Kisah pernikahan palsu cukup jarang ditemukan di medium film, justru film lokal Wedding Agreement yang rilis beberapa tahun lalu. Purple Hearts menyajikan isu menarik ketika seorang marinir menikahi seorang gadis dilandasi asuransi kesehatan dan uang, tanpa embel-embel cinta. Purple Hearts digarap oleh Elizabeth Allen Rosenbaum dengan beberapa nama yang belum tenar, yakni Sofia Carson dan Nicolas Galitzine. Film rilisan Netflix ini bisa kita tonton sejak awal bulan Agustus lalu. Premis menarik dan sensitif ini apakah mampu ditekel dengan baik oleh sang sineas?
Cassie (Carson) adalah seorang musisi muda bersama grupnya The Loyal, yang mati-matian mencari nafkah untuk merenggang nyawanya yang terdiagnosa diabetes. Sementara Luke (Galitzine) adalah seorang marinir muda yang akan terjun ke Irak karena lari dari masalah dengan ayahnya dan hutang ribuan dollar dengan seorang penyalur obat. Bermodal alasan dan situasi genting dan mendesak, Cassie dan Luke akhirnya berpura-pura menikah untuk mendapatkan asuransi kesehatan dan segelintir uang tiap bulannya. Hubungan mereka yang bertambah akrab, rasa cinta pun mulai muncul.

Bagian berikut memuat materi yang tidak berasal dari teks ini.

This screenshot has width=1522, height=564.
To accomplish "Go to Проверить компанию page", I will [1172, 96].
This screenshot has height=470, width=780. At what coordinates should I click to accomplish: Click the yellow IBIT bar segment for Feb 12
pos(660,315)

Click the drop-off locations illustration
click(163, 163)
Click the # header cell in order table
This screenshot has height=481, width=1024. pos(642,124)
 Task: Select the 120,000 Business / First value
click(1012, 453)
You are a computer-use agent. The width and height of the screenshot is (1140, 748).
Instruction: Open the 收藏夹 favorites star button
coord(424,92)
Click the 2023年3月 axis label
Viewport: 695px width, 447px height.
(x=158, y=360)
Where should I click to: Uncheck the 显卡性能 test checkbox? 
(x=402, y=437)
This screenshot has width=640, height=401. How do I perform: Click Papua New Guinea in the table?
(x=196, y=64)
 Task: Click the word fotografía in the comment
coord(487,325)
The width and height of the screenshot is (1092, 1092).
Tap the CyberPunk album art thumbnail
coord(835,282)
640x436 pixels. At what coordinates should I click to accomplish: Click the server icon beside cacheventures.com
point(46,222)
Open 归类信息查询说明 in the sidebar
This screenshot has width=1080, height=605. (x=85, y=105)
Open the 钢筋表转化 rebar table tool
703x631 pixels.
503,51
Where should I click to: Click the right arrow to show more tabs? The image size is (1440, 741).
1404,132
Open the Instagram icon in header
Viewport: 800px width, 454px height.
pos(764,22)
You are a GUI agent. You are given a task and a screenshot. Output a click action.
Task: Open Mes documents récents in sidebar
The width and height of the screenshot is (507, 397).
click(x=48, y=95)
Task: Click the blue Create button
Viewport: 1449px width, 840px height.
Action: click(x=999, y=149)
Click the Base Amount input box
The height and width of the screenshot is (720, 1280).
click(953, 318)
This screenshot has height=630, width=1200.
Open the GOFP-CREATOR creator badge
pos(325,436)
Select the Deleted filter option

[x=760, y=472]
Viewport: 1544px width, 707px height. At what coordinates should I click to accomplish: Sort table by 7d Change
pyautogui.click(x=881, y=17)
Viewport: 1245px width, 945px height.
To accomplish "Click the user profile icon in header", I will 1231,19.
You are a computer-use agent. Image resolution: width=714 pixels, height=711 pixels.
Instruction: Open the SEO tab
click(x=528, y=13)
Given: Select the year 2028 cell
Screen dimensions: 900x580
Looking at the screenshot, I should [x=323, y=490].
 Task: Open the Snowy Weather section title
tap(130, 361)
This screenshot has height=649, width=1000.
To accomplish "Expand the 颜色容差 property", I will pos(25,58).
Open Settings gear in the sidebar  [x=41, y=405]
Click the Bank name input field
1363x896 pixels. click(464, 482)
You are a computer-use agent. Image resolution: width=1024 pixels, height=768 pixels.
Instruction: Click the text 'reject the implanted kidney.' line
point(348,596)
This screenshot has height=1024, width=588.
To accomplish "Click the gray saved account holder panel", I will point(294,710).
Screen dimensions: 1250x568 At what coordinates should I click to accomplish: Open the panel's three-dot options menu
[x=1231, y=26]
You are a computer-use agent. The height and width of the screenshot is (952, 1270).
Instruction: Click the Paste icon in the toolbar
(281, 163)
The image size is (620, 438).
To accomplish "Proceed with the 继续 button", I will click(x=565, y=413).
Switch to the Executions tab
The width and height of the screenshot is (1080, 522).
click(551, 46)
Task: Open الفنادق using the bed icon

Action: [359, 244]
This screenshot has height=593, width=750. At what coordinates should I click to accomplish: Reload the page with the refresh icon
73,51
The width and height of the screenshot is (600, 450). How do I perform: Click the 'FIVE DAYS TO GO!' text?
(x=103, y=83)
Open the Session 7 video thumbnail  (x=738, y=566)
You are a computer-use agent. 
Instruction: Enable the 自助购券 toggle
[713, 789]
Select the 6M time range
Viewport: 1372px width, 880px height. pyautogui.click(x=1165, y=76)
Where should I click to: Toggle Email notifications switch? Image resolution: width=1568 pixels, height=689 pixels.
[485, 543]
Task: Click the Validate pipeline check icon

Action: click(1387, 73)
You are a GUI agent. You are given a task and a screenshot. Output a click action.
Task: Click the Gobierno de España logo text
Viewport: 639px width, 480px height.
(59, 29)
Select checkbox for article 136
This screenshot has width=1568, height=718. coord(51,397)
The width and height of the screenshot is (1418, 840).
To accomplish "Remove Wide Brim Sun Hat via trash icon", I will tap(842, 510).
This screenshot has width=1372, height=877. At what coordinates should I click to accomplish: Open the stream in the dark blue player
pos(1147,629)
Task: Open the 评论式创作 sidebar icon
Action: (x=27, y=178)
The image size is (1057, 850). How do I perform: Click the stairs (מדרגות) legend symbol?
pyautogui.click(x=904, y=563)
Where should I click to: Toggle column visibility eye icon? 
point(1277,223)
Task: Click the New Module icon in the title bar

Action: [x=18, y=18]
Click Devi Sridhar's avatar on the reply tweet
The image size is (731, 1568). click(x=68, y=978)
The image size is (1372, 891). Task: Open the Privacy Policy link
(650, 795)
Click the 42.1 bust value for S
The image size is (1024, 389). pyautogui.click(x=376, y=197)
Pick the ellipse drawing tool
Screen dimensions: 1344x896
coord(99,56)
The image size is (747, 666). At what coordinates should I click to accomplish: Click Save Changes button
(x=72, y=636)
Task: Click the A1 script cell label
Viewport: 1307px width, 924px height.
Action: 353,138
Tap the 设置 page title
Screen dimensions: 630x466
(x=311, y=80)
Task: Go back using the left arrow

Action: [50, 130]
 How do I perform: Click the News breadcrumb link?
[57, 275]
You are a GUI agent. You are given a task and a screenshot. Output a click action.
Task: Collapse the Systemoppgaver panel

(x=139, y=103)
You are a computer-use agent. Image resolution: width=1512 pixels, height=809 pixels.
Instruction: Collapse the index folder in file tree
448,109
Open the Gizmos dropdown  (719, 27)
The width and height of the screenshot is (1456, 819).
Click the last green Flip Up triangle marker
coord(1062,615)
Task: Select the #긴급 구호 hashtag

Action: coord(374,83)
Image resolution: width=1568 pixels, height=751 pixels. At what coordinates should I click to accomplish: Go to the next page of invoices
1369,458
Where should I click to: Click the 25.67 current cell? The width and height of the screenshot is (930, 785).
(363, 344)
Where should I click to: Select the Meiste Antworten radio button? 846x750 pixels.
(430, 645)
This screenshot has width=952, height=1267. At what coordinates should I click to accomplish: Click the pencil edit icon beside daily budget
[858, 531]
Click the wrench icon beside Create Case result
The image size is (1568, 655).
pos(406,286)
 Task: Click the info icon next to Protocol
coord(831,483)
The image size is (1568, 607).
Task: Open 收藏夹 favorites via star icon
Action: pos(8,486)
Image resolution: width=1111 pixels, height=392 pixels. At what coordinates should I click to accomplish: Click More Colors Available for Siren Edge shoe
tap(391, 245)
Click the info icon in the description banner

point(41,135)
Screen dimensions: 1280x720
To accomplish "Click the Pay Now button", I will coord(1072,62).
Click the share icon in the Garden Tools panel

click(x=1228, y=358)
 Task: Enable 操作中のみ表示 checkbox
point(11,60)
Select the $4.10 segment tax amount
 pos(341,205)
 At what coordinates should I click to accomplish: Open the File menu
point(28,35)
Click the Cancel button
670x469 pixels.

Bagi penikmat film sejati rasanya tak sulit untuk mengantisipasi kisahnya. Babak demi babak terlalu mudah untuk ditebak skenario besarnya. Bisa jadi, kisah menarik ini bakal lebih menarik jika dimainkan oleh aktor/aktris kaliber papan atas. Mengapa? Chemistry adalah kunci pokok film ini. Dua orang kasting ini berakting untuk berpura-pura untuk tidak saling mencintai dan lantas mereka harus berakting (“berpura-pura”) untuk saling mencintai. Dua aktor utamanya gagal total dalam hal ini. Chemistry yang diharapkan tidak pernah muncul sepanjang film bahkan dalam lagunya. Rasa cinta tidak diperlihatkan semata hanya dengan tatapan, namun hati. Ini yang tak pernah muncul. Sejak awal hingga akhir pun, tak ada satu pun lonjakan chemistry yang terjadi. Adem.
Di luar isu sosial yang kuat, akibat naskah serta penampilan kasting utamanya, Purple Hearts tidak mampu menyajikan chemistry yang cukup untuk bisa meraih simpati dan empati. Naskah memang pula satu kelemahan besar yang tidak mampu menyokong penampilan para kastingnya. Alur plotnya terlalu klise layaknya sinetron. Setidaknya, bagi orang awam seperti saya, film ini menjadi pembagi informasi tentang kasus semacam ini di kalangan militer yang pasti tidak sedikit jumlahnya. Kasus macam ini rupanya tidak semata seperti dalam Green Card (1991) yang entah dulu kapan saya menontonnya. Ini satu referensi bagus jika kamu berniat menonton film sejenis.